C++0X memory_order without fences, applications, chips that support

As a followup from my previous question, the atomic<T> class specifies most operations with a memory_order parameter. In contrast to a fence this memory order affects only the atomic on which it operates. Presumably by using several such atomics you can build a concurrent algorithm where the ordering of other memory is unimportant.

So I have two questions:

Can somebody point me to an example of an algorithm/situation that would benefit from the ordering of individual atomic variables and not require fences?
Which modern processors support this type of behavior? That is, where the compiler won't just translate the specific order into a normal fence.

Solution

The memory ordering parameter on operations on std::atomic<T> variables does not affect the ordering of that operation per se, it affects the ordering relationships that operation creates with other operations.

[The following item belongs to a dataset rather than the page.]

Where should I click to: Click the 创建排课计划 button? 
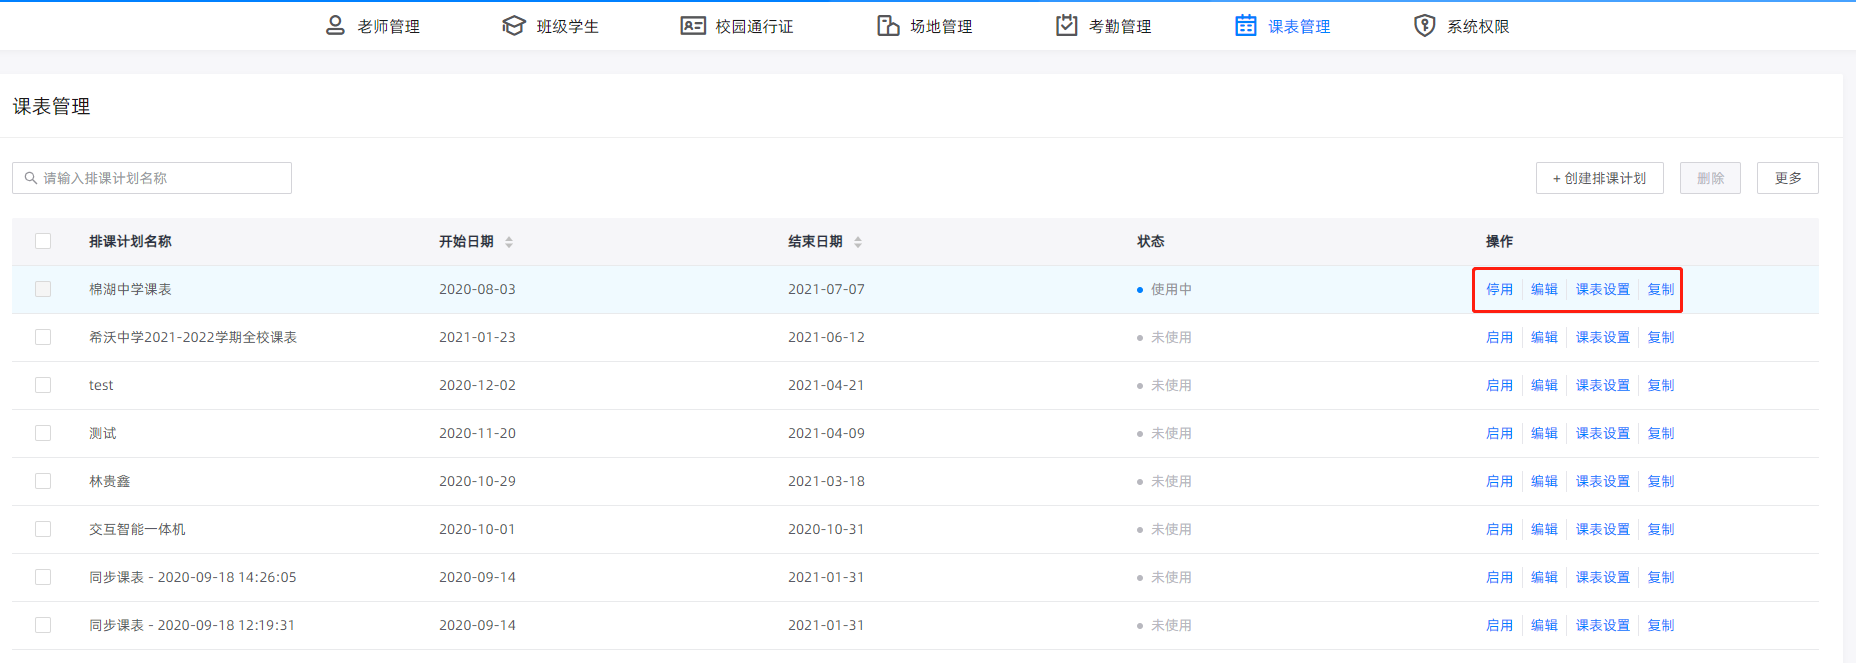(1599, 178)
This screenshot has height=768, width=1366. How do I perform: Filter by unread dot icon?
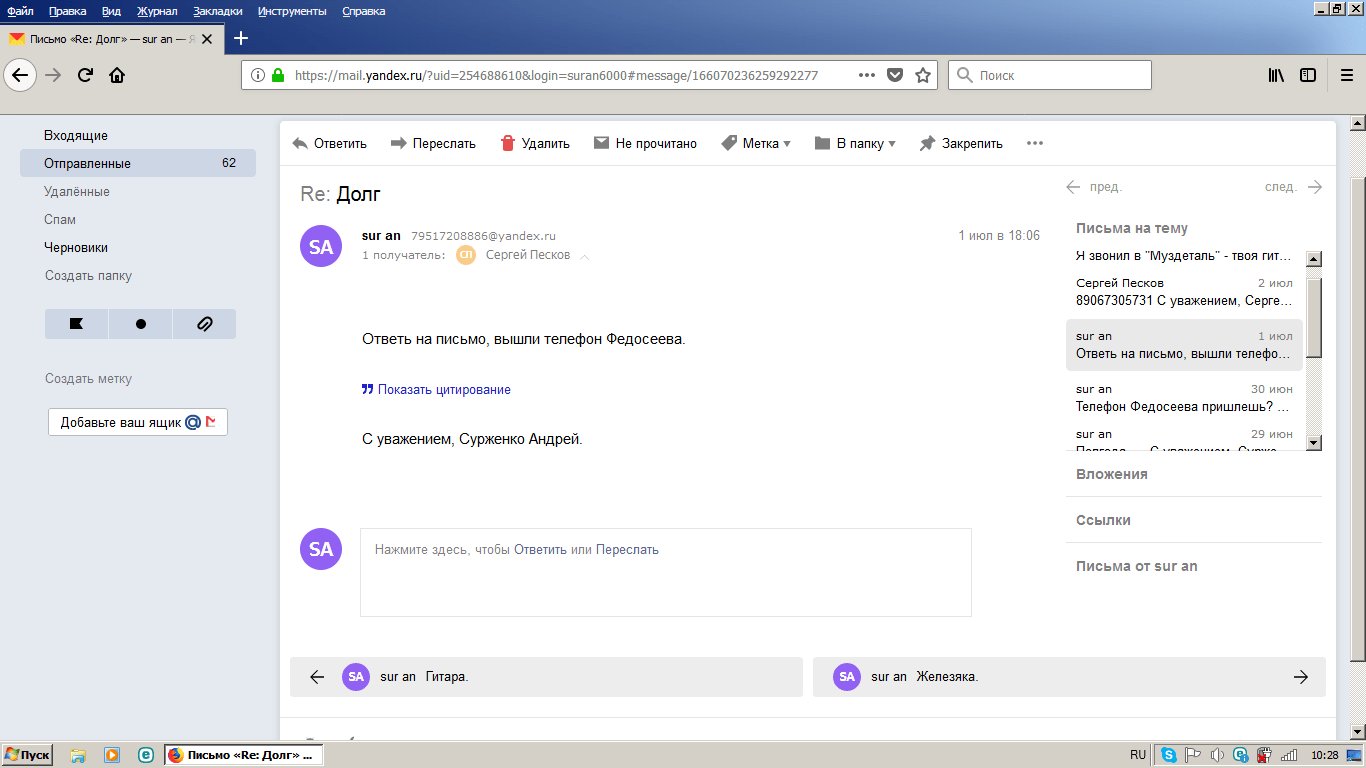(140, 324)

e.g. a.store(std::memory_order_release) on its own tells you nothing about how operations on a are ordered with respect to anything else, but paired with a call to a.load(std::memory_order_acquire) from another thread, this then order other operations --- all writes to other variables (including non-atomic ones) done by the thread that did the store to a are visible to the thread that did the load, if that load reads the value stored.

On modern processors, some memory orderings on operations are no-ops. e.g. on x86, memory_order_acquire, memory_order_consume and memory_order_release are implicit in the load and store instructions, and do not require separate fences. In these cases the orderings just affect the instruction reordering the compiler can do.

Clarification: The implicit fences in the instructions can mean that the compiler does not need to issue any explicit fence instructions if all the memory ordering constraints are attached to individual operations on atomic variables. If you use memory_order_relaxed for everything, and add explicit fences then the compiler may well have to explicitly issue those fences as instructions.

e.g. on x86, the XCHG instruction carries with it an implicit memory_order_seq_cst fence. There is thus no difference between the generated code for the two exchange operations below on x86 --- they both map to a single XCHG instruction:

std::atomic<int> ai;
ai.exchange(3,std::memory_order_relaxed);
ai.exchange(3,std::memory_order_seq_cst);

However, I'm not yet aware of any compiler that get rid of the explicit fence instructions in the following code:

std::atomic_thread_fence(std::memory_order_seq_cst);
ai.exchange(3,std::memory_order_relaxed);
std::atomic_thread_fence(std::memory_order_seq_cst);

I expect compilers will handle that optimization eventually, but there are other similar cases where the implicit fences will allow better optimization.

Also, std::memory_order_consume can only be applied to direct operations on variables.